[Opening Data to process section]

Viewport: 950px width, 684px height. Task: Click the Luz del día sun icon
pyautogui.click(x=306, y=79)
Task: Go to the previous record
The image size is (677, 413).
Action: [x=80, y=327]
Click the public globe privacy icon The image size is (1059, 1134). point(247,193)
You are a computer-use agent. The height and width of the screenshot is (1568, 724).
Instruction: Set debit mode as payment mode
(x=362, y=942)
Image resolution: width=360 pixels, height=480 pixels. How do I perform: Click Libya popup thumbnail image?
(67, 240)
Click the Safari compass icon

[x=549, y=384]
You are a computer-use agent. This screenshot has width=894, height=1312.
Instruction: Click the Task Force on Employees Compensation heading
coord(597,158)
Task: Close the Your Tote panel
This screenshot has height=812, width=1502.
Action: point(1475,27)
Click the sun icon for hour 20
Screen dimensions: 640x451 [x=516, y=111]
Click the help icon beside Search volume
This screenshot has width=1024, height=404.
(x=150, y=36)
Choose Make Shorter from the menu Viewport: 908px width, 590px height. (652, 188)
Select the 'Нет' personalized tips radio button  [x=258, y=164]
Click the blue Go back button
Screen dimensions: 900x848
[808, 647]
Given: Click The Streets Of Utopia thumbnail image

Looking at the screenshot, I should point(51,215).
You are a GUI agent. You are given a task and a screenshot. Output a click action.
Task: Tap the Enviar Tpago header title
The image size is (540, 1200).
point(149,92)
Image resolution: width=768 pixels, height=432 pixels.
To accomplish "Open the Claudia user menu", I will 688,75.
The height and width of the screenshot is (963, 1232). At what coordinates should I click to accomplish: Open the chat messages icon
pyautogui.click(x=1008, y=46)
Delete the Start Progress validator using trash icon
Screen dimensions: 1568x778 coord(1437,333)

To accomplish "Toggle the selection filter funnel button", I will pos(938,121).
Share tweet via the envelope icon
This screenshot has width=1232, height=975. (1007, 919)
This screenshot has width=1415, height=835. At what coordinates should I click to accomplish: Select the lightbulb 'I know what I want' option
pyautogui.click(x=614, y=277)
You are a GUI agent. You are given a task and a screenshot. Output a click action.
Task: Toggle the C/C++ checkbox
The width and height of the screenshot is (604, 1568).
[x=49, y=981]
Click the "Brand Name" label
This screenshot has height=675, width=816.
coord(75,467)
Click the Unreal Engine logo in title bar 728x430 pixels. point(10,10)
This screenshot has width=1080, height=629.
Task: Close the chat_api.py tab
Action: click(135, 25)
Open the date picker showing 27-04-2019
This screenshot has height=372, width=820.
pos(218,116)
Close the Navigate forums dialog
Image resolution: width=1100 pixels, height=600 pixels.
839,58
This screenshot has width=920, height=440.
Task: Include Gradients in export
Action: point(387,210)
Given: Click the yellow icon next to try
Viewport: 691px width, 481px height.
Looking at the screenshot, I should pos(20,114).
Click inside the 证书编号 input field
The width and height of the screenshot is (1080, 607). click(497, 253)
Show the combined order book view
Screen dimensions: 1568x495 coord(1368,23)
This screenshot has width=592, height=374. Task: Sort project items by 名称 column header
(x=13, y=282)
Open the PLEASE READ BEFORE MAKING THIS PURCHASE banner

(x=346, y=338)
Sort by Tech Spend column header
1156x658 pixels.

[Closing Data to process section]

Directions for this task
Show the lines above with "menu".

Result
Choose Make Shorter from the menu Viewport: 908px width, 590px height. (652, 188)
To accomplish "Open the Claudia user menu", I will 688,75.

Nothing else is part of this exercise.